Background: Histone deacetylase 6 (HDAC6) is a unique class IIb HDAC isozyme characterized by two catalytic domains and a zinc finger ubiquitin-binding domain. It plays critical roles in various cellular processes, including protein degradation, Autophagy, immune regulation, and cytoskeletal dynamics. Due to its multifunctional nature and overexpression in several Cancer types, HDAC6 has emerged as a promising therapeutic target. Methods: In this study, we employed a ligand-based pharmacophore modeling approach using a structurally diverse set of known HDAC6 inhibitors. This was followed by the virtual screening of over 140,000 commercially available compounds from both the MolPort and Asinex databases. The screening workflow incorporated pharmacophore filtering, molecular docking, and molecular dynamic (MD) simulations. Binding free energies were estimated using Molecular Mechanics Generalized Born Surface Area (MM-GBSA) analysis to prioritize top candidates. A fluorometric enzymatic assay was used to measure HDAC6 activity, while cell viability assay by Cell Titer Glo was used to assess the anti-tumor activity against drug-sensitive and -resistant multiple myeloma (MM) cells. Western blotting was used to evaluate the acetylation of tubulin or histone H4 after treatment with selected compounds. Results: Three promising compounds were identified based on stable binding conformations and favorable interactions within the HDAC6 catalytic pocket.
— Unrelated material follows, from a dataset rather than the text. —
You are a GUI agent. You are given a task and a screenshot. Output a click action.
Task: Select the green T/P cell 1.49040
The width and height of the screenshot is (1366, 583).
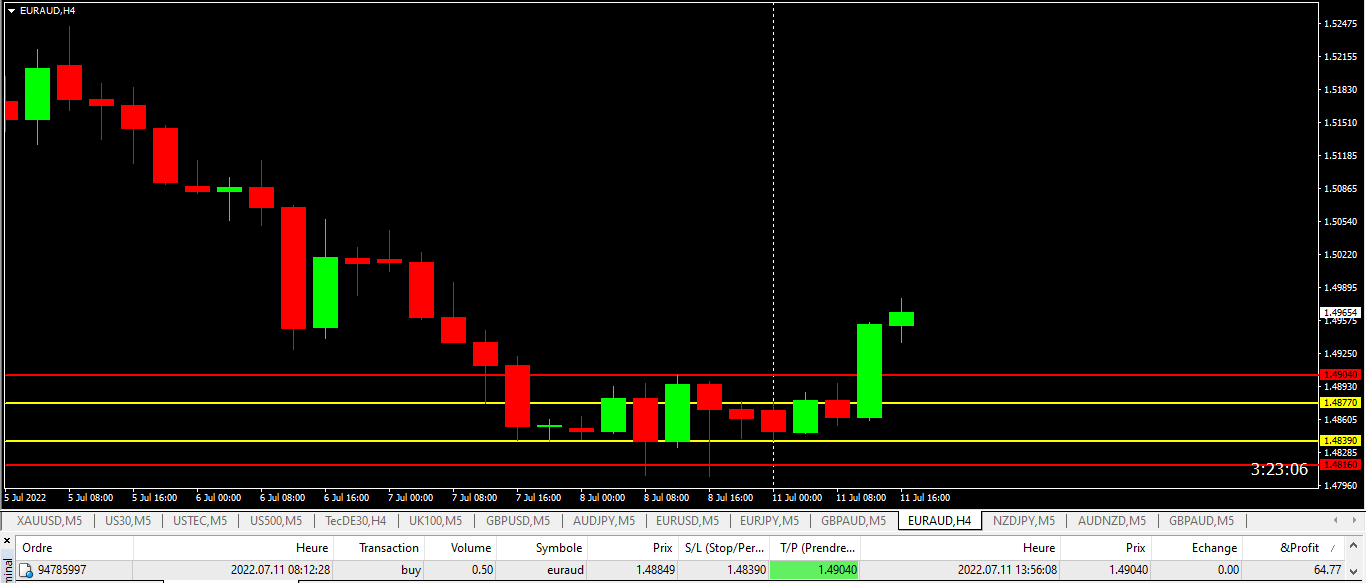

Among them, Molecular Mechanics Generalized Born Surface Area (MM-GBSA) analysis identified Compound 10 (AKOS030273637) as the top theoretical binder, with a ΔG_bind value of -45.41 kcal/mol. In vitro enzymatic assays confirmed its binding to the HDAC6 catalytic domain and inhibitory activity. Functional studies on MM cell lines, including drug-resistant variants, showed that Compound 10 reduced cell viability. Increased acetylation of α-tubulin, a substrate of HDAC6, likely suggested on-target mechanism of action. Conclusions: Compound 10, featuring a benzyl 4-[4-(hydroxyamino)-4-oxobutylidene] piperidine-1-carboxylate scaffold, demonstrates potential drug-like properties and a predicted bidentate zinc ion coordination, supporting its potential as an HDAC6 Inhibitor for further development in hematologic malignancies.

HDAC6; docking; molecular dynamics; multiple myeloma; pharmacophore.